[Stored data entries]
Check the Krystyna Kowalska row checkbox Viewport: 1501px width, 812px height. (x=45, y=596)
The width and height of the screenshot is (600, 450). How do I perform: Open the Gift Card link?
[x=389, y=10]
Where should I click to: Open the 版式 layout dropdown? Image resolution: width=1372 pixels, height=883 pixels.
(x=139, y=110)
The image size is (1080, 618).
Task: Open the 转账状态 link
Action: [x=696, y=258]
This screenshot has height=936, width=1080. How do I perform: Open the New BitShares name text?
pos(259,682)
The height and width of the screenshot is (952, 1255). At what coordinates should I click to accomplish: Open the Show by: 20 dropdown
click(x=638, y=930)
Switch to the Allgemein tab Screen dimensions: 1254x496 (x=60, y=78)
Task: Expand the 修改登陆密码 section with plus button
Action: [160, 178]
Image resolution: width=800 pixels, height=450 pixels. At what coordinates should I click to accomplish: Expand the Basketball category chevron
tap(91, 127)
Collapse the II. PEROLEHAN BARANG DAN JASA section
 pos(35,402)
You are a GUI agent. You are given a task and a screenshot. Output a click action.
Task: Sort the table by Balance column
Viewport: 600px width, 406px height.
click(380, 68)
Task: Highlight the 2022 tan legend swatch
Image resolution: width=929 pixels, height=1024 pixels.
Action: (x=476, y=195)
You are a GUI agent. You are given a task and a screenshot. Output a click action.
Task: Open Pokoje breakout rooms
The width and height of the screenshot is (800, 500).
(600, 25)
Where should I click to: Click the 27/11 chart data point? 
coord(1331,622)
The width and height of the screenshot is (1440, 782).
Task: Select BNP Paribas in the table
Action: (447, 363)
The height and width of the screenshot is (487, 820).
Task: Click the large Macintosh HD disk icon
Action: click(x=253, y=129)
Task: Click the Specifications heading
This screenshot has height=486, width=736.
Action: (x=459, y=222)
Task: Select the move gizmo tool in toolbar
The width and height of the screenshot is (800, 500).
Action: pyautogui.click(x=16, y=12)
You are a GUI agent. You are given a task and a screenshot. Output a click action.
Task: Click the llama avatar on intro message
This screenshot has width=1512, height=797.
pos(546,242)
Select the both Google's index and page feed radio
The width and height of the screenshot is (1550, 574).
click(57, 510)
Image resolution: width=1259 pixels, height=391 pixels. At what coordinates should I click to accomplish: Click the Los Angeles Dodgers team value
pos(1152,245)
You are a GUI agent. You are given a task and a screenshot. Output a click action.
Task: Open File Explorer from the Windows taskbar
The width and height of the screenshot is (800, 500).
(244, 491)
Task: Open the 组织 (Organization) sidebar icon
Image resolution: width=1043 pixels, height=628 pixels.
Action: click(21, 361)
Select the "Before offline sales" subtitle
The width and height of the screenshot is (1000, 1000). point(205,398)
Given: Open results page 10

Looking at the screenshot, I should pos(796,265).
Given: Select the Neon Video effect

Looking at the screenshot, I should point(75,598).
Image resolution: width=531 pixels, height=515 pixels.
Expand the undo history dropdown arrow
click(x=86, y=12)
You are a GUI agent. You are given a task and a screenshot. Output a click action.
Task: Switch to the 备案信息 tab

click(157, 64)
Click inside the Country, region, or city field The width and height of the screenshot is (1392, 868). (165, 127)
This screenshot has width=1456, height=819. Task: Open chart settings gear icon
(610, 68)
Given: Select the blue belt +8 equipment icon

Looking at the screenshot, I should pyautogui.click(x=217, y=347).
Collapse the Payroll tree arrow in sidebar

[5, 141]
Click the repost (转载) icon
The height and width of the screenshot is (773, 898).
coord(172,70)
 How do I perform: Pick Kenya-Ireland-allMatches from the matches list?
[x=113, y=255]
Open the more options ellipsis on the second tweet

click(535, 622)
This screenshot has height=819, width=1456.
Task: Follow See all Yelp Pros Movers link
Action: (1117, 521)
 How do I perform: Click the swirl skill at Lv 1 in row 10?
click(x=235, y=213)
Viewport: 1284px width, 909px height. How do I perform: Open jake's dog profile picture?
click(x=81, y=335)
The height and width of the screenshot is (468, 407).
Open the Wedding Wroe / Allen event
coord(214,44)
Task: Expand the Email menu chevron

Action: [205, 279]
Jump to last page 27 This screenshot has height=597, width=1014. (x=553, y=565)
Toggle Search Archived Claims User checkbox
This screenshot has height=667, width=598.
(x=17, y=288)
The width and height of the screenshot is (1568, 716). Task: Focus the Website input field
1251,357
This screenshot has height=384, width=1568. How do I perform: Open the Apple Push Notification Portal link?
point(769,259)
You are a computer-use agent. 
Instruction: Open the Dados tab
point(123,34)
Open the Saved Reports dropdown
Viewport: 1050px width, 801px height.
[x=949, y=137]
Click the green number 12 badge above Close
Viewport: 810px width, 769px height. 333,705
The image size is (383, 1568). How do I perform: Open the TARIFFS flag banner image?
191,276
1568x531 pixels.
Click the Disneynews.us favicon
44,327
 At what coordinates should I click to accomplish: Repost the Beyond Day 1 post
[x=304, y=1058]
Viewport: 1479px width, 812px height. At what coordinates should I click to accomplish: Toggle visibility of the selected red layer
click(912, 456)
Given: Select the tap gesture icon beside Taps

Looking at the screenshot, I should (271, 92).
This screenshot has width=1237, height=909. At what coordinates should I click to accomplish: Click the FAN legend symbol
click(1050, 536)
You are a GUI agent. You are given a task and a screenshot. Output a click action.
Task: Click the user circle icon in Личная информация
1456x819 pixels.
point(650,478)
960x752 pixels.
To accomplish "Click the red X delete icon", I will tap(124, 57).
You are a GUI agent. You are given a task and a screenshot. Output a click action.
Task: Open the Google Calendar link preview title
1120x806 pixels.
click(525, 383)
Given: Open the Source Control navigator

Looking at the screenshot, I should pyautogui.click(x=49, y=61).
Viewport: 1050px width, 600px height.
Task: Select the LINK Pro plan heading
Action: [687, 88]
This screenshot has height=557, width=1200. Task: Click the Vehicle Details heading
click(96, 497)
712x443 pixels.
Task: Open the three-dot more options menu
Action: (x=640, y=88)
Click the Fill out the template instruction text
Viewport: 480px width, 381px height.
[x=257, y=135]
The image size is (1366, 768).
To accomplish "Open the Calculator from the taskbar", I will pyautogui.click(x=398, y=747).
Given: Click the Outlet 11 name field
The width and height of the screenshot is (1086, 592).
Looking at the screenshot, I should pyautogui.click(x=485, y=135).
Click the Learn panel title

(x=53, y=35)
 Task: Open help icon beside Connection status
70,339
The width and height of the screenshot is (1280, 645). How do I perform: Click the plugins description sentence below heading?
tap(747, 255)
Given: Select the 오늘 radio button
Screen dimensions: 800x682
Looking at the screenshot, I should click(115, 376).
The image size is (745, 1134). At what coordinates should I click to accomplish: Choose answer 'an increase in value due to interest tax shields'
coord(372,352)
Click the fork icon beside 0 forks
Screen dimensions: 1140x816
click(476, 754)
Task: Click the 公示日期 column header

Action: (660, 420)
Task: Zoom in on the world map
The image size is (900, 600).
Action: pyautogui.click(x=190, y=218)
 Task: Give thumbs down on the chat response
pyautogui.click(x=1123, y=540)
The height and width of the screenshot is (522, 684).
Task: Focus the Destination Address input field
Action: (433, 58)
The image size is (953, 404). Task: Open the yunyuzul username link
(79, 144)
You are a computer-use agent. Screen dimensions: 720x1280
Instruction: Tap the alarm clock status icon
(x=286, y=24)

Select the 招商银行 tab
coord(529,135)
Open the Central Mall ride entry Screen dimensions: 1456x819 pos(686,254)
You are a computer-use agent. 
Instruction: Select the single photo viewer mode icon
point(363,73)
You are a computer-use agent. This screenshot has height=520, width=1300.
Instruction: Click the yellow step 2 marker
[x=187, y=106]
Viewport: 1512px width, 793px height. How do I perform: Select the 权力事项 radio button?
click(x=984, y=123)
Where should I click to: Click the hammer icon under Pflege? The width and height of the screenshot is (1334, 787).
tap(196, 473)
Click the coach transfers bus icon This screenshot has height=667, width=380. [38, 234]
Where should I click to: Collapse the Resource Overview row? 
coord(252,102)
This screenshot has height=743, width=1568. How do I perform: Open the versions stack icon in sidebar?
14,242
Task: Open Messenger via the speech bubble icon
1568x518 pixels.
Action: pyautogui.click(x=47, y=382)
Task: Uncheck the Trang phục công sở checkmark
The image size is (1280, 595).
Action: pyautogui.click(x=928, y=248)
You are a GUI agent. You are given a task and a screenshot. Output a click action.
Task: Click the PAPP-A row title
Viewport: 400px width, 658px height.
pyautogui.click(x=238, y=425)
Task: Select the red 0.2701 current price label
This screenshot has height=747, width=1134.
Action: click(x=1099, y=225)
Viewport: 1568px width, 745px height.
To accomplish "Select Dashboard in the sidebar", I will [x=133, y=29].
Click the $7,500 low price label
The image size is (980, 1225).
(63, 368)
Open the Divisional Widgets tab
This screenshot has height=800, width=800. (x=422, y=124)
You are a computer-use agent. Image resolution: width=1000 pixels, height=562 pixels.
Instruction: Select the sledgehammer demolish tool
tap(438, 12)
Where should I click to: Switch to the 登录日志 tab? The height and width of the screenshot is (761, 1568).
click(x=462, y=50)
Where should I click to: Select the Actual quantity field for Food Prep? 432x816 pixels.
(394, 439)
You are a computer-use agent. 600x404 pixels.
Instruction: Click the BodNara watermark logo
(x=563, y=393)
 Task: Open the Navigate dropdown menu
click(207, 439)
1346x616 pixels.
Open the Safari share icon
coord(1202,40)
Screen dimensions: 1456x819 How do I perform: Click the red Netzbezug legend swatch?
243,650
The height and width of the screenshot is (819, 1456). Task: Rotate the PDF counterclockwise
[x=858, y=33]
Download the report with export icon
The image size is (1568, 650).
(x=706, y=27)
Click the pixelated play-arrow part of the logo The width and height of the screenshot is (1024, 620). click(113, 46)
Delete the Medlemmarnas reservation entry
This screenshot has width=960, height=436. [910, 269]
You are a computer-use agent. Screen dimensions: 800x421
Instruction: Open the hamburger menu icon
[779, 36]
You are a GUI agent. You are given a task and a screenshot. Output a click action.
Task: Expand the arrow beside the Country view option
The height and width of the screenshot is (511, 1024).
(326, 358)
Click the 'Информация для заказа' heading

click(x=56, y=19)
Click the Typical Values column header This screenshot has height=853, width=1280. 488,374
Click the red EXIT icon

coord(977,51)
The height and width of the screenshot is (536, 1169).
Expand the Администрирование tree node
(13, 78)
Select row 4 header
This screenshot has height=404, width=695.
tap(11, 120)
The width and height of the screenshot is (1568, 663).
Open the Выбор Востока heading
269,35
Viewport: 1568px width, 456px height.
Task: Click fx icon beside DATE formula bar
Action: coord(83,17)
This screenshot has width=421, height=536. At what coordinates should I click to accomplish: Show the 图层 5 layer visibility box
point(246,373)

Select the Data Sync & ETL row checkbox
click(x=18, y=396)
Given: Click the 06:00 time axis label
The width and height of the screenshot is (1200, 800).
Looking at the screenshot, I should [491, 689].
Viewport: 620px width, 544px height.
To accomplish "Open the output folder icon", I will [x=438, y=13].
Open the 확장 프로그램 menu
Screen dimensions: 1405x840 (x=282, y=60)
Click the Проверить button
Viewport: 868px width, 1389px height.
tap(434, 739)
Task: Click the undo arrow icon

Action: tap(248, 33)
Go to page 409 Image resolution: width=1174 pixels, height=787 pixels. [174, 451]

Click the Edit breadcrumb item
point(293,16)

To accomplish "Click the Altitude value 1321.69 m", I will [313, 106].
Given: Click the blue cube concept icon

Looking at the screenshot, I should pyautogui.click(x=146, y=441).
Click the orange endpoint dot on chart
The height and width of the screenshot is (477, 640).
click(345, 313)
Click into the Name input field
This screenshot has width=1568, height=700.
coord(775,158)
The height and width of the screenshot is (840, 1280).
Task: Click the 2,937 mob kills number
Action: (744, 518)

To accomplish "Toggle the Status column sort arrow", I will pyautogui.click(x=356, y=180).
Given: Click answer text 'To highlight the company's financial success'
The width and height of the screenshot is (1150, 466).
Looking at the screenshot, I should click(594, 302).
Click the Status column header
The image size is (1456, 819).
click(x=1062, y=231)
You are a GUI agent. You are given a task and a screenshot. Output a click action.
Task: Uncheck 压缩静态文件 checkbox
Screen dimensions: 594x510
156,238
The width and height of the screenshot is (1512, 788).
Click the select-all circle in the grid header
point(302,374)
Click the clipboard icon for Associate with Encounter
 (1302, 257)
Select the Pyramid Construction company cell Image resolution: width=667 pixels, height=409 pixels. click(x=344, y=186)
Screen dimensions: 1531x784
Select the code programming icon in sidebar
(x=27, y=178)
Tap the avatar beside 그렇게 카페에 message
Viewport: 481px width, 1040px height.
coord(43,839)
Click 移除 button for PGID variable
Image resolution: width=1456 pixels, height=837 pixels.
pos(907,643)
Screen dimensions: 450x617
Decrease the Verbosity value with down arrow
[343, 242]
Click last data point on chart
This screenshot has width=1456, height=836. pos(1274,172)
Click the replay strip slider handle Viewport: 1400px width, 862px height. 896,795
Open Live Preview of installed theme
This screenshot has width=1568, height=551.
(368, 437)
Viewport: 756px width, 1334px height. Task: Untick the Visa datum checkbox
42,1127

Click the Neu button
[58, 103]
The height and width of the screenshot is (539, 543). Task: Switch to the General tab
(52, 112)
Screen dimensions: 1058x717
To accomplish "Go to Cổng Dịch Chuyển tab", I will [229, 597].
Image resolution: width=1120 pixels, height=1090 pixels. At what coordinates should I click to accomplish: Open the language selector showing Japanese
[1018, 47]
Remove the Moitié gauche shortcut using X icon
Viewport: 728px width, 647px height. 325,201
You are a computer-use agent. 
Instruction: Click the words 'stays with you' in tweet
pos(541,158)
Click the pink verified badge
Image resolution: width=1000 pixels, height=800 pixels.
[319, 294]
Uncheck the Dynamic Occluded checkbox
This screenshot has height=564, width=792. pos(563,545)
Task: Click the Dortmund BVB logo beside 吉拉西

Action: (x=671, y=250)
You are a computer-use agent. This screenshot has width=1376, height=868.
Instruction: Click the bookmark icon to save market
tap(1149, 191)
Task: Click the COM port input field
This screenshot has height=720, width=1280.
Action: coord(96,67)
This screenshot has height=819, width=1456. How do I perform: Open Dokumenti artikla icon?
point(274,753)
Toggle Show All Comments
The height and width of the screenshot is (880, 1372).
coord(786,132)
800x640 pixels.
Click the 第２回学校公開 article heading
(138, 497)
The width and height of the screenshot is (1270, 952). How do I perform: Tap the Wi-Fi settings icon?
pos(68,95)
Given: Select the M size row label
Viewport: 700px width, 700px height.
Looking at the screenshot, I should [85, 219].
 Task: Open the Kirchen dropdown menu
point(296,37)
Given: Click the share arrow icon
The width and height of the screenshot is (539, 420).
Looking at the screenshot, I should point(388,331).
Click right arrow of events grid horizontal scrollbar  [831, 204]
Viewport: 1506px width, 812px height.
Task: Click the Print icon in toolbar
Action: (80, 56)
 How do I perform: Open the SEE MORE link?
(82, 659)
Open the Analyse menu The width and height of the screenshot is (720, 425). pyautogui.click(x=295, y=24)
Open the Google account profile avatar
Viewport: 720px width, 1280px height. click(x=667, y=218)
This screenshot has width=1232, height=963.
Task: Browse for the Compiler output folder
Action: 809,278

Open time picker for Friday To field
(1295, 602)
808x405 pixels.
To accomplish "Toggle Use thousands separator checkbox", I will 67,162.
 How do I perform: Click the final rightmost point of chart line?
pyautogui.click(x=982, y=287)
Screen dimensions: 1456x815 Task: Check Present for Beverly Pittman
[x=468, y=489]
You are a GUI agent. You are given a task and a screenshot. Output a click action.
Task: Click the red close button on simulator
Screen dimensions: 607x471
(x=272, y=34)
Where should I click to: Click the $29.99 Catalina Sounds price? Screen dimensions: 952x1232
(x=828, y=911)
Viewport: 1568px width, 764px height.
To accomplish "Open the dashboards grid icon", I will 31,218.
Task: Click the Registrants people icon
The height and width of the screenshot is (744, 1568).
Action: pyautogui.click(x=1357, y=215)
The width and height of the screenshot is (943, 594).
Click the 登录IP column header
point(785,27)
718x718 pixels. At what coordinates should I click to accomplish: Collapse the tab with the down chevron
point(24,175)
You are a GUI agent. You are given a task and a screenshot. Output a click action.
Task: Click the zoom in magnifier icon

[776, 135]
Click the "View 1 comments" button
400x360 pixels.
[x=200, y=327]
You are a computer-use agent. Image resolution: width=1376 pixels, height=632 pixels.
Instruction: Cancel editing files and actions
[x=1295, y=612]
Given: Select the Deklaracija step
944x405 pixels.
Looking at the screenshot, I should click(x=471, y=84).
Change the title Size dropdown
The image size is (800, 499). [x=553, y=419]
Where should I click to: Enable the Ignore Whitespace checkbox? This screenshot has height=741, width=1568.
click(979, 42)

# [Task statement]
Rewrite the records from the line with "The height and width of the screenshot is (468, 407)." up to and including the line with "Action: (x=640, y=88)", putting "UI agent" in place of "GUI agent" and leaving everything else unchanged.

# [Output of the exercise]
The height and width of the screenshot is (468, 407).
Open the Wedding Wroe / Allen event
coord(214,44)
Task: Expand the Email menu chevron

Action: [205, 279]
Jump to last page 27 This screenshot has height=597, width=1014. (x=553, y=565)
Toggle Search Archived Claims User checkbox
This screenshot has height=667, width=598.
(x=17, y=288)
The width and height of the screenshot is (1568, 716). Task: Focus the Website input field
1251,357
This screenshot has height=384, width=1568. How do I perform: Open the Apple Push Notification Portal link?
point(769,259)
You are a computer-use agent. 
Instruction: Open the Dados tab
point(123,34)
Open the Saved Reports dropdown
Viewport: 1050px width, 801px height.
[x=949, y=137]
Click the green number 12 badge above Close
Viewport: 810px width, 769px height. 333,705
The image size is (383, 1568). How do I perform: Open the TARIFFS flag banner image?
191,276
1568x531 pixels.
Click the Disneynews.us favicon
44,327
 At what coordinates should I click to accomplish: Repost the Beyond Day 1 post
[x=304, y=1058]
Viewport: 1479px width, 812px height. At what coordinates should I click to accomplish: Toggle visibility of the selected red layer
click(912, 456)
Given: Select the tap gesture icon beside Taps

Looking at the screenshot, I should (271, 92).
This screenshot has width=1237, height=909. At what coordinates should I click to accomplish: Click the FAN legend symbol
click(1050, 536)
You are a UI agent. You are given a task and a screenshot. Output a click action.
Task: Click the user circle icon in Личная информация
1456x819 pixels.
point(650,478)
960x752 pixels.
To accomplish "Click the red X delete icon", I will tap(124, 57).
You are a UI agent. You are given a task and a screenshot. Output a click action.
Task: Open the Google Calendar link preview title
1120x806 pixels.
click(525, 383)
Given: Open the Source Control navigator

Looking at the screenshot, I should pyautogui.click(x=49, y=61).
Viewport: 1050px width, 600px height.
Task: Select the LINK Pro plan heading
Action: [687, 88]
This screenshot has height=557, width=1200. Task: Click the Vehicle Details heading
click(96, 497)
712x443 pixels.
Task: Open the three-dot more options menu
Action: (x=640, y=88)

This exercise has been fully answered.